* DIRECTION
Change "Viewport" to "Window" in the lines below, beginning at the line that has "Where should I click to: Open the black" and stopping after the line that has "(x=62, y=71)". Give those lines again with nothing else altered.

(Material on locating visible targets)
____
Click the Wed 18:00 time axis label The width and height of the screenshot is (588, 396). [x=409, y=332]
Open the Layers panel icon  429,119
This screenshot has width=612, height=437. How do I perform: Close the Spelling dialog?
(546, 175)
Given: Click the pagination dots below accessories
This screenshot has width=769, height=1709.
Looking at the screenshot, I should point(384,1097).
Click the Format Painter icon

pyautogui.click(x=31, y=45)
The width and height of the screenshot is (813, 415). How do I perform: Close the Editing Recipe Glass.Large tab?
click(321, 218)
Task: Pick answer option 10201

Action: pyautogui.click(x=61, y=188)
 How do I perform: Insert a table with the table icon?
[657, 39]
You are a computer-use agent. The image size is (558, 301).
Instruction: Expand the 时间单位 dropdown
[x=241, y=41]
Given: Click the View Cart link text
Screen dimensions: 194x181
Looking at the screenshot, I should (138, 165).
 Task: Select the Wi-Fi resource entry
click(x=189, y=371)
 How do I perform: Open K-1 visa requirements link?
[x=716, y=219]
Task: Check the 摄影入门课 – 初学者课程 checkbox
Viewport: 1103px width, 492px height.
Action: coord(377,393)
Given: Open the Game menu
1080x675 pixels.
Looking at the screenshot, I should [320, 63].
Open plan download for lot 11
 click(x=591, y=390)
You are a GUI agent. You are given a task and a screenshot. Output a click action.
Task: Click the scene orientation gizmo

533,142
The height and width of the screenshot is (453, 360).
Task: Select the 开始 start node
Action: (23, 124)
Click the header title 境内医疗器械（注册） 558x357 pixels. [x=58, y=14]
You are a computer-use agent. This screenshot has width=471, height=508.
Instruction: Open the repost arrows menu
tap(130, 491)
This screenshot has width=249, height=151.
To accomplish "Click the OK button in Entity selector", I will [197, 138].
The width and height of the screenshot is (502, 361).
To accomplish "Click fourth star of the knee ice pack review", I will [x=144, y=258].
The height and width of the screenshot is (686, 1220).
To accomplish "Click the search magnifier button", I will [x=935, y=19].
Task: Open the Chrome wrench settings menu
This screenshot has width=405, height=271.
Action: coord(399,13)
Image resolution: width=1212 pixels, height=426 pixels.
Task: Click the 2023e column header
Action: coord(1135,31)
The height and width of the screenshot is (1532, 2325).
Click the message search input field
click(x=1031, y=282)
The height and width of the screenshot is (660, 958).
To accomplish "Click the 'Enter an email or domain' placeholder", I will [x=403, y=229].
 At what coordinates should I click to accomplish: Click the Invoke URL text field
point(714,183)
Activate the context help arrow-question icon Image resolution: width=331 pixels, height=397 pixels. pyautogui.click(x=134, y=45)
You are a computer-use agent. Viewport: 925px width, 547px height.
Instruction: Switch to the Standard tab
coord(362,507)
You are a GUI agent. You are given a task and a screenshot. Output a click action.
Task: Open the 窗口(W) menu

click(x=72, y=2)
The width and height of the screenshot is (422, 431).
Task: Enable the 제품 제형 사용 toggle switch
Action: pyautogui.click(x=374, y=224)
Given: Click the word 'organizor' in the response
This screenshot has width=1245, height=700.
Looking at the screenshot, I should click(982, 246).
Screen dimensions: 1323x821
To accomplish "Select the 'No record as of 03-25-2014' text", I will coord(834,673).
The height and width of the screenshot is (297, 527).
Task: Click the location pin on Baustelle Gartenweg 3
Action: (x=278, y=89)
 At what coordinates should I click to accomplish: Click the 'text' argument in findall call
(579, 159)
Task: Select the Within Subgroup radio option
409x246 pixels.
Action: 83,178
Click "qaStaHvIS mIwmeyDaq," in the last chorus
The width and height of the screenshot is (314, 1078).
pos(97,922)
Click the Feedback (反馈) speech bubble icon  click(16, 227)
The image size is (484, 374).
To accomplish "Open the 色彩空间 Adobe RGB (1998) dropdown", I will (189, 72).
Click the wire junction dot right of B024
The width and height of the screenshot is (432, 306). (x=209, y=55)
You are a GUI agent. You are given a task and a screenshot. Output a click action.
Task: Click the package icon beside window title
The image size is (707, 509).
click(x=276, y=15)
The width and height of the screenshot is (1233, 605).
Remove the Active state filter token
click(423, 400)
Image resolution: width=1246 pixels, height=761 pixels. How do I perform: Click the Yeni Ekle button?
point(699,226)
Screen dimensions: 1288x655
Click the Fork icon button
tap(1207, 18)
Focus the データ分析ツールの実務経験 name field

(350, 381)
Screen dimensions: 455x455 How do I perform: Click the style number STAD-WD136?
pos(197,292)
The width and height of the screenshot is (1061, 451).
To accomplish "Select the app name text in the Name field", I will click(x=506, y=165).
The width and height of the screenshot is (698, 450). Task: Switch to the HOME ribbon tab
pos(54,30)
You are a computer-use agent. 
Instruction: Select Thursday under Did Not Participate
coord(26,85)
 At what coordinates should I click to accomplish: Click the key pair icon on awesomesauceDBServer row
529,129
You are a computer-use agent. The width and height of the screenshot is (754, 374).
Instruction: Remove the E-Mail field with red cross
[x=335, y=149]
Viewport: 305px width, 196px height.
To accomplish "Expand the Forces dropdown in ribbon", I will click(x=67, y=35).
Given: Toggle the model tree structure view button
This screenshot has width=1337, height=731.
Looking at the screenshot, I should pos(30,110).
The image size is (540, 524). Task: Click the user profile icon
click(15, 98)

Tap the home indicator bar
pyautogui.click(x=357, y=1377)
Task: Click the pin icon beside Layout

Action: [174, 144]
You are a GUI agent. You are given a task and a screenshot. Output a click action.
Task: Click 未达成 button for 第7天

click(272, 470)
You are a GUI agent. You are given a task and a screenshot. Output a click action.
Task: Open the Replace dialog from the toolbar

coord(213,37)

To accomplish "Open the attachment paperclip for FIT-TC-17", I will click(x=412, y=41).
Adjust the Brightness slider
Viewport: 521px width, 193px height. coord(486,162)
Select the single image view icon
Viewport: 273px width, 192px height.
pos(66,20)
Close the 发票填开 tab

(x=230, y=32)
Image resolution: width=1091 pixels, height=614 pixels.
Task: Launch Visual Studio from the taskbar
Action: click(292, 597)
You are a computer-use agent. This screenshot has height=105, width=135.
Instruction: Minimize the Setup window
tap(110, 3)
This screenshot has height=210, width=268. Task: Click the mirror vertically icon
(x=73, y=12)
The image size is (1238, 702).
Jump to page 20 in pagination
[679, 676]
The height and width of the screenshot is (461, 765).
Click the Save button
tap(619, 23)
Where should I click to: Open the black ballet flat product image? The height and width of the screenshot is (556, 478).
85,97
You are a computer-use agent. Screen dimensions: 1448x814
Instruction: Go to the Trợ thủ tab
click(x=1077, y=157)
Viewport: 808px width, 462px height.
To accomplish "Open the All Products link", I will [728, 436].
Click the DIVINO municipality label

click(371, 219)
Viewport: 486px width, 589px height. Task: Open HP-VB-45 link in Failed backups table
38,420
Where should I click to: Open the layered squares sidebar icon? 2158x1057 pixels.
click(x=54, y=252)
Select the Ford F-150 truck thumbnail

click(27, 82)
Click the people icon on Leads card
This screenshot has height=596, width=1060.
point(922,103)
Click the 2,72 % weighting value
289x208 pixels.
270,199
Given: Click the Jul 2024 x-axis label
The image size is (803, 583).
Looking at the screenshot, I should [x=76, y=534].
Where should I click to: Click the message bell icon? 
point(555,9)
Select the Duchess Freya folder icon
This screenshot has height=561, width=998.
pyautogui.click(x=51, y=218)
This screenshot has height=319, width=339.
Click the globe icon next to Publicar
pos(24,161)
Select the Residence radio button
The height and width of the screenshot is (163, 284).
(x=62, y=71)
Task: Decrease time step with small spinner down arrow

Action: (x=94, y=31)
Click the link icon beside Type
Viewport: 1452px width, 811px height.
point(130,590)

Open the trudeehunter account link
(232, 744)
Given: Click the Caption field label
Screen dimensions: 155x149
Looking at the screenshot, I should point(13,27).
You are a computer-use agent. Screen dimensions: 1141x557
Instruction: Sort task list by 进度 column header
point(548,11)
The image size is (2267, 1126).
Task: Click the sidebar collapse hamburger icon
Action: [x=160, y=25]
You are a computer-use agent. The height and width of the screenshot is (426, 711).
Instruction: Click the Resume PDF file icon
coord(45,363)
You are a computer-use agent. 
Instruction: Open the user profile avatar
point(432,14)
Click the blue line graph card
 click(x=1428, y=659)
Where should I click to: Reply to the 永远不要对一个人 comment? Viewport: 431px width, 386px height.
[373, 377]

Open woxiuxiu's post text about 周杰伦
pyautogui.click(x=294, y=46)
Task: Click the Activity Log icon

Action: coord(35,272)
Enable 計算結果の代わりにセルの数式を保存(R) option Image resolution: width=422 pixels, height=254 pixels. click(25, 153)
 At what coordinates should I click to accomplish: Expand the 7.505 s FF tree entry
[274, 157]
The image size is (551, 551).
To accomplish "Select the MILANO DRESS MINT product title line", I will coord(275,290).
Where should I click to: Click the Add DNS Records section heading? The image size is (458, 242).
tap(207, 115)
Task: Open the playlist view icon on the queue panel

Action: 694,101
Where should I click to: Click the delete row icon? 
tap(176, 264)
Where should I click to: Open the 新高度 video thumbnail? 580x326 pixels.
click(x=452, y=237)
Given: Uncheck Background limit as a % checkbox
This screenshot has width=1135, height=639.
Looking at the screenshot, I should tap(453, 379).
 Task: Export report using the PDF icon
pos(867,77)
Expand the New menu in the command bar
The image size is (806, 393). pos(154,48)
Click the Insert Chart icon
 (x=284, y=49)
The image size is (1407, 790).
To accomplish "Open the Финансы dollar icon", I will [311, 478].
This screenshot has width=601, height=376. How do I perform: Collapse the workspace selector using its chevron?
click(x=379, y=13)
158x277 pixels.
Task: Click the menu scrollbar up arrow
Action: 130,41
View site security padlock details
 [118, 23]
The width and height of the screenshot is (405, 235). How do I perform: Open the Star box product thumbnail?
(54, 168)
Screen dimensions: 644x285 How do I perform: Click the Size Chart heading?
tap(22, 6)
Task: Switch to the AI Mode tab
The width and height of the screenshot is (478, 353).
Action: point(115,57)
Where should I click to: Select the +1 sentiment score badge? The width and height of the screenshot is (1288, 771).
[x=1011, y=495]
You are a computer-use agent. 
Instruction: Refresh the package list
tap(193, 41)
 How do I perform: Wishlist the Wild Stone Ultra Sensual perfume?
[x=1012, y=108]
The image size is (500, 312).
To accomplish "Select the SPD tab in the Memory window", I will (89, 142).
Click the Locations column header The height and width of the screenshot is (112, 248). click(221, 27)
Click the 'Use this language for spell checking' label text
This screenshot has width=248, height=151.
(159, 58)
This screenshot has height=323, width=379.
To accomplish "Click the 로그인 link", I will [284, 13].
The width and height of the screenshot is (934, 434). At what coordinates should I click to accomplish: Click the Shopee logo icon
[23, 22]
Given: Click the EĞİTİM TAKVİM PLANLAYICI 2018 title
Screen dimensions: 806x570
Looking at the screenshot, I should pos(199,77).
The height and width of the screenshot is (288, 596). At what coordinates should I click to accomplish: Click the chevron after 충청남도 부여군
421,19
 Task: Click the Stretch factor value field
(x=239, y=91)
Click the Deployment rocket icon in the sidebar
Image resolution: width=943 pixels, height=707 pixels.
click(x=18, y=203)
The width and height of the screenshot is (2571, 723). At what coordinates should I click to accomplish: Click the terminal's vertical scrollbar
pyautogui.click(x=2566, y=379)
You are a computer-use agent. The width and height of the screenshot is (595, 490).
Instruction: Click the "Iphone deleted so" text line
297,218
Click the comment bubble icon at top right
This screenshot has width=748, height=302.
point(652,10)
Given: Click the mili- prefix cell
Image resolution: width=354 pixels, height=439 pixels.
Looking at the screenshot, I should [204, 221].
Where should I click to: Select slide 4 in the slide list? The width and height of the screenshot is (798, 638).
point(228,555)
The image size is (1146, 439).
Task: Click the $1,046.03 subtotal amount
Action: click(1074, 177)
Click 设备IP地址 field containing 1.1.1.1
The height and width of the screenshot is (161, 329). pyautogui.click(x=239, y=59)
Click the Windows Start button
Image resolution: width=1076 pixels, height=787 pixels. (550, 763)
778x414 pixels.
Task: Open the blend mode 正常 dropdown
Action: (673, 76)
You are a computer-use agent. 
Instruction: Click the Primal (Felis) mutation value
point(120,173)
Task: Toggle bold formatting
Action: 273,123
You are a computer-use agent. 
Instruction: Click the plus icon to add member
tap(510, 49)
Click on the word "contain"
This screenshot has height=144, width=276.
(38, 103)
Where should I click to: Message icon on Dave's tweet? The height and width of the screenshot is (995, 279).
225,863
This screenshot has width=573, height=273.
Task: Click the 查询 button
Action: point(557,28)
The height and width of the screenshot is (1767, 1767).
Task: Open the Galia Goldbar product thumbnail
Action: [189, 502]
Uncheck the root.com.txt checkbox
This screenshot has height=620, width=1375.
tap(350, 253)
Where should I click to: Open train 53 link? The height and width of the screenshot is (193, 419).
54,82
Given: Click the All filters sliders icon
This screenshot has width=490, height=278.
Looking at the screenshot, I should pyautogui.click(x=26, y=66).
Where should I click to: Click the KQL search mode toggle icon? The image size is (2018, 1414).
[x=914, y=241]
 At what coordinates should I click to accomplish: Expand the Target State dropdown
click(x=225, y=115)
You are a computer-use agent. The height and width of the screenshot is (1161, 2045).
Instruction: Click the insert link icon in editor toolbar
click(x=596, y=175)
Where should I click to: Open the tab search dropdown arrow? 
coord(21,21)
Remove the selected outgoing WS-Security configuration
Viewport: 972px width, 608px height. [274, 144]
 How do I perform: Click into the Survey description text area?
____
* TASK SOLUTION
Where should I click to: Open the black ballet flat product image? The height and width of the screenshot is (556, 478).
85,97
You are a computer-use agent. Screen dimensions: 1448x814
Instruction: Go to the Trợ thủ tab
click(x=1077, y=157)
Window: 808px width, 462px height.
To accomplish "Open the All Products link", I will [728, 436].
Click the DIVINO municipality label

click(371, 219)
Window: 486px width, 589px height. Task: Open HP-VB-45 link in Failed backups table
38,420
Where should I click to: Open the layered squares sidebar icon? 2158x1057 pixels.
click(x=54, y=252)
Select the Ford F-150 truck thumbnail

click(27, 82)
Click the people icon on Leads card
This screenshot has height=596, width=1060.
point(922,103)
Click the 2,72 % weighting value
289x208 pixels.
270,199
Given: Click the Jul 2024 x-axis label
The image size is (803, 583).
Looking at the screenshot, I should [x=76, y=534].
Where should I click to: Click the message bell icon? 
point(555,9)
Select the Duchess Freya folder icon
This screenshot has height=561, width=998.
pyautogui.click(x=51, y=218)
This screenshot has height=319, width=339.
Click the globe icon next to Publicar
pos(24,161)
Select the Residence radio button
The height and width of the screenshot is (163, 284).
(x=62, y=71)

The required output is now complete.